As águas do Katrina, sem dúvida, arrasaram casas, lojas, fábricas e campos. Além do prejuízo concreto, a imagem do Terceiro Mundo em terras ianques assombrou o mundo. A opinião pública internacional já vinha promovendo uma pertinente censura aos desmandos de Bush. A metamorfose do Iraque – de uma ditadura sangrenta a uma terra de mortos-vivos – era o empecilho mais veemente aos atos perpetrados pelos EUA. Mas desgraça pouca é bobagem, diz o adágio. Até mesmo o poderoso Bush e sua trupe não estão incólumes aos desígnios do destino.

Logo em seguida, na França, país que o senso comum define como “nação civilizada”, o recrudescimento político está colhendo frutos amargos. A ascensão do ministro do Interior francês, Nicolas Sarkozy, foi o estopim para que segmentos sociais há décadas alijados das benesses do capitalismo explodissem. Literalmente, houve explosão de ódios ao crescimento da direita na França.

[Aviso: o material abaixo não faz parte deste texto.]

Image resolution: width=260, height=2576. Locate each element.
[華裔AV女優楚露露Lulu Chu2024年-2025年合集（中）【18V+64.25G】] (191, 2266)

A terra da Torre Eiffel e da boa literatura assiste a batalhas campais entre jovens sem esperança e a polícia, cuja ação visa sufocar os levantes tachados de “selvagens” pelo governo insosso. A ação da alta cúpula francesa comunga dos mesmos princípios da horda norte-americana ao redor do mundo: dividem o mundo num maniqueísmo asnático, que repousa na diferença entre mocinhos e bandidos.

No entanto, para o alarde dos governos Bush e Chirac, os pobres não estão apenas na África, na Ásia e na América Latina. Os miseráveis vivem a poucos quilômetros das mansões e dos QGs militares. A fronteira entre Primeiro e Terceiro Mundo não obedece mais às linhas demarcadas nos mapas. A divisão mundial, sob a égide do neoliberalismo, risca conceitos antigos e aponta para uma luta de culturas mundiais. Não se pode mais assinalar os locais de maior potencial “terrorista” no planisfério. Ataques podem vir do seio da própria nação. Tudo isso atrelado ao progresso das comunicações instantâneas. Tudo isso ignorando fronteiras nacionais. E, infelizmente, tudo isso buscando formas mais atrozes de vencer os embates.

Contudo, as belicosidades na França apresentam um amadurecimento, se comparadas aos ataques promovidos pela rede Al-Qaeda. Parcelas de negros, muçulmanos, ciganos e outros setores marginalizados na sociedade francesa uniram forças, ainda que temporariamente, e fomentam ataques ao Estado francês e a tudo que o representa: polícia, empresas, etc. Os roubos e os saques são diminutos nas ditas arruaças promovidas pela “ralé”, segundo palavras de Sarkozy. Isso demonstra que até boa parte dos criminosos aderiram às reivindicações públicas. Resta ao governo rever a opressão, que como remédio, não funciona nem como paliativo.